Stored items
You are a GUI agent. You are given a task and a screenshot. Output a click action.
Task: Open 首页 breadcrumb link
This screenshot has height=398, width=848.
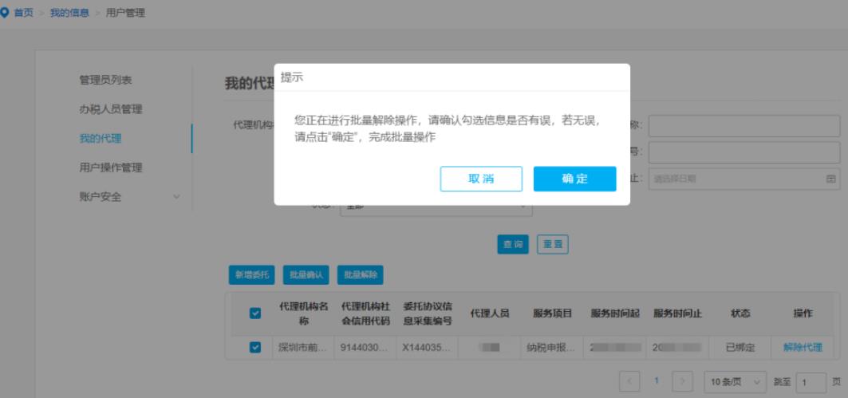pos(25,13)
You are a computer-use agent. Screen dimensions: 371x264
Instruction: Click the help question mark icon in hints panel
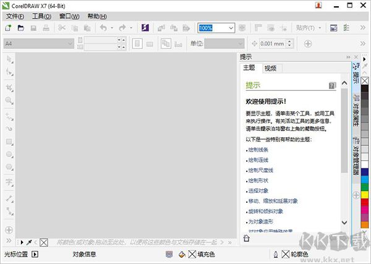point(333,85)
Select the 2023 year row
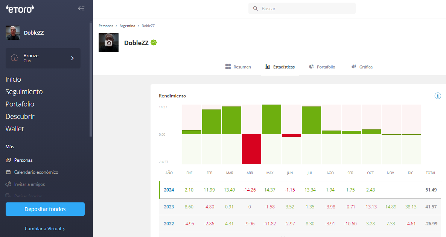The height and width of the screenshot is (237, 446). (x=169, y=207)
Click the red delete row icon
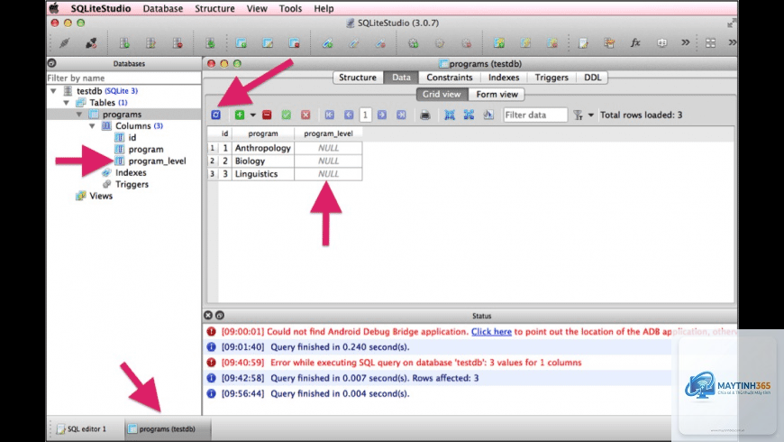The image size is (784, 442). [267, 115]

§ Instructions for the task
Give every line above again exactly, omitting whatever pictures appear.

§ Response
You are a GUI agent. You are given a task and a screenshot. Output a click action.
Task: Open 首页 breadcrumb link
This screenshot has height=398, width=848.
pos(25,13)
You are a computer-use agent. Screen dimensions: 371x264
Instruction: Click the help question mark icon in hints panel
point(333,85)
Select the 2023 year row
The height and width of the screenshot is (237, 446). (x=169, y=207)
Click the red delete row icon
The image size is (784, 442). [267, 115]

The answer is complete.